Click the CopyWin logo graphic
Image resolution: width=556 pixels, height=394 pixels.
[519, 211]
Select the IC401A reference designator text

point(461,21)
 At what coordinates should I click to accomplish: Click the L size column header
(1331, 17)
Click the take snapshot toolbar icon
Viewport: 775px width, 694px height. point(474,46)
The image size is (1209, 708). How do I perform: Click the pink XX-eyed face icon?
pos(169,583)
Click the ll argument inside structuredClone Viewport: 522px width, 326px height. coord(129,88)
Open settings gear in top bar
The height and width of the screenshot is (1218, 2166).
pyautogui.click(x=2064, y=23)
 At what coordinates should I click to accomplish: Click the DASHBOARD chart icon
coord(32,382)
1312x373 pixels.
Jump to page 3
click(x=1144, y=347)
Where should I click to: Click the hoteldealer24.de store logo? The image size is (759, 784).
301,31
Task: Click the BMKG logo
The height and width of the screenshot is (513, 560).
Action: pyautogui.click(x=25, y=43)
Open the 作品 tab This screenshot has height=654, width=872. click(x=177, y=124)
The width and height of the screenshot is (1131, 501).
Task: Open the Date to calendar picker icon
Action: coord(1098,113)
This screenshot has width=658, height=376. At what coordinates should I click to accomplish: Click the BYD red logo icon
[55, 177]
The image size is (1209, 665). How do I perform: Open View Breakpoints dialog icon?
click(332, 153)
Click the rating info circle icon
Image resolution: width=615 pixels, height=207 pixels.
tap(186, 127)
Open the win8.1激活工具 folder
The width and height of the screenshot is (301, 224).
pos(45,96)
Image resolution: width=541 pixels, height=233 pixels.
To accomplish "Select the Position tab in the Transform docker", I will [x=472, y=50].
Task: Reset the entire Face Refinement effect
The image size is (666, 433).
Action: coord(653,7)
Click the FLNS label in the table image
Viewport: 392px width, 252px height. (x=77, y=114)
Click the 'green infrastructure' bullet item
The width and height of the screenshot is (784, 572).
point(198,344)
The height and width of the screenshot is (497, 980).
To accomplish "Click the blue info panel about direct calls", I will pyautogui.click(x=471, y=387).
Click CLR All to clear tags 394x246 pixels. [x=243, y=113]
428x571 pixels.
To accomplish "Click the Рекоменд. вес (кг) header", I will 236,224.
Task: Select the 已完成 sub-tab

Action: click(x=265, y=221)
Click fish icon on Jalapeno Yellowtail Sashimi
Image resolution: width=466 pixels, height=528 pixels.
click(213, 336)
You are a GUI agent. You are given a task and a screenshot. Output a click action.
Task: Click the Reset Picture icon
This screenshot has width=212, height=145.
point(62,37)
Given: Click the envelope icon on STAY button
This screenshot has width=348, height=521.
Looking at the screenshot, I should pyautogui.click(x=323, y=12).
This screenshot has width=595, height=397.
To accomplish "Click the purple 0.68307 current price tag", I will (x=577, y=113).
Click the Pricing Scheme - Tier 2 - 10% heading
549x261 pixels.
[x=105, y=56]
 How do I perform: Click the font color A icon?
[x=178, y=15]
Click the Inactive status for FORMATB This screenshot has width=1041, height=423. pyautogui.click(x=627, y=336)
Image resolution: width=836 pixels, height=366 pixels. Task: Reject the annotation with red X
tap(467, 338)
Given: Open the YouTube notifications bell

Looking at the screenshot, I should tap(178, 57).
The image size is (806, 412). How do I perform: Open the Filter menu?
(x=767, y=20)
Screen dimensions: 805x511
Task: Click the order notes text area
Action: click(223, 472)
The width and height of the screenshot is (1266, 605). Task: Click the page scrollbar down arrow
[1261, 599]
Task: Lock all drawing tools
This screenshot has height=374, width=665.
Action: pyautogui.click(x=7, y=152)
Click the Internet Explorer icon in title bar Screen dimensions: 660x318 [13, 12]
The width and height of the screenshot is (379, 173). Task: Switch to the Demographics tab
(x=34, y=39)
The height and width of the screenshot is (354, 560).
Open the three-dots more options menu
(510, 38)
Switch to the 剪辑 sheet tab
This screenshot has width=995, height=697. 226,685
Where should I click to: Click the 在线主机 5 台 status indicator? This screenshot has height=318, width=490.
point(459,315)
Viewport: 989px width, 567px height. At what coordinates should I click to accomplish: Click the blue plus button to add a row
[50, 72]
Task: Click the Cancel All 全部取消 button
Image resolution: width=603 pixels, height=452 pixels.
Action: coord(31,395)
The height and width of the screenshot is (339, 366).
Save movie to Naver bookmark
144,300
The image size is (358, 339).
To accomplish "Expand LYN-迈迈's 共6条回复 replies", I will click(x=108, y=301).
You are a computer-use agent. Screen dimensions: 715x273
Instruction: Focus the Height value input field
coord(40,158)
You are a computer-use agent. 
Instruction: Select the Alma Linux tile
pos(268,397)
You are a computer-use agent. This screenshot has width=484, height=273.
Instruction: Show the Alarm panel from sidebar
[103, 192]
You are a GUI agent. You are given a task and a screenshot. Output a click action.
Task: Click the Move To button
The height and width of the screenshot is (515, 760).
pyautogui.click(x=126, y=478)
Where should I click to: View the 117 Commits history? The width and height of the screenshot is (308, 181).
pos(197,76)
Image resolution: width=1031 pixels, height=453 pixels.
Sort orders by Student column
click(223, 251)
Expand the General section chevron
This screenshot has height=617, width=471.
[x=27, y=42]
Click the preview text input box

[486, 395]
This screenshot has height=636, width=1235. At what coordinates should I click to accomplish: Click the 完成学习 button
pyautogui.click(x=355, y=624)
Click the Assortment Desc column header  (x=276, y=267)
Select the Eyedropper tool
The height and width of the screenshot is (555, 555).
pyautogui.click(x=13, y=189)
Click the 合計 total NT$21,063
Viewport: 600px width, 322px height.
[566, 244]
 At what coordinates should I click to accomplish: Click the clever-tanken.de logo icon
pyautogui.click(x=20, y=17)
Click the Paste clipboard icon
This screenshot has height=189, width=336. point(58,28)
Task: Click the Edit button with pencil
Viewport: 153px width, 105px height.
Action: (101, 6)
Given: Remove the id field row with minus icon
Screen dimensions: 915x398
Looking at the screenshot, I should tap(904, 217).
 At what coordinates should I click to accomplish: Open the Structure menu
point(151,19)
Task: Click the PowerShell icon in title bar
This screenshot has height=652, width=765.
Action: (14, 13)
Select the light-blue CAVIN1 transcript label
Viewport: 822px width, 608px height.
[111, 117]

──────────────────────────────

→ **Objective**
Pick out each line in the records above that contains the string "accomplish" and copy those lines in full. Case matters.

→ **Expected answer**
 At what coordinates should I click to accomplish: Click the L size column header
 At what coordinates should I click to accomplish: Click the DASHBOARD chart icon
This screenshot has width=658, height=376. At what coordinates should I click to accomplish: Click the BYD red logo icon
To accomplish "Select the Position tab in the Transform docker", I will [x=472, y=50].
To accomplish "Click the blue info panel about direct calls", I will pyautogui.click(x=471, y=387).
To accomplish "Click the Рекоменд. вес (кг) header", I will 236,224.
To accomplish "Click the purple 0.68307 current price tag", I will (x=577, y=113).
Viewport: 989px width, 567px height. At what coordinates should I click to accomplish: Click the blue plus button to add a row
To accomplish "Expand LYN-迈迈's 共6条回复 replies", I will click(x=108, y=301).
This screenshot has height=636, width=1235. At what coordinates should I click to accomplish: Click the 完成学习 button
 At what coordinates should I click to accomplish: Click the clever-tanken.de logo icon
 At what coordinates should I click to accomplish: Open the Structure menu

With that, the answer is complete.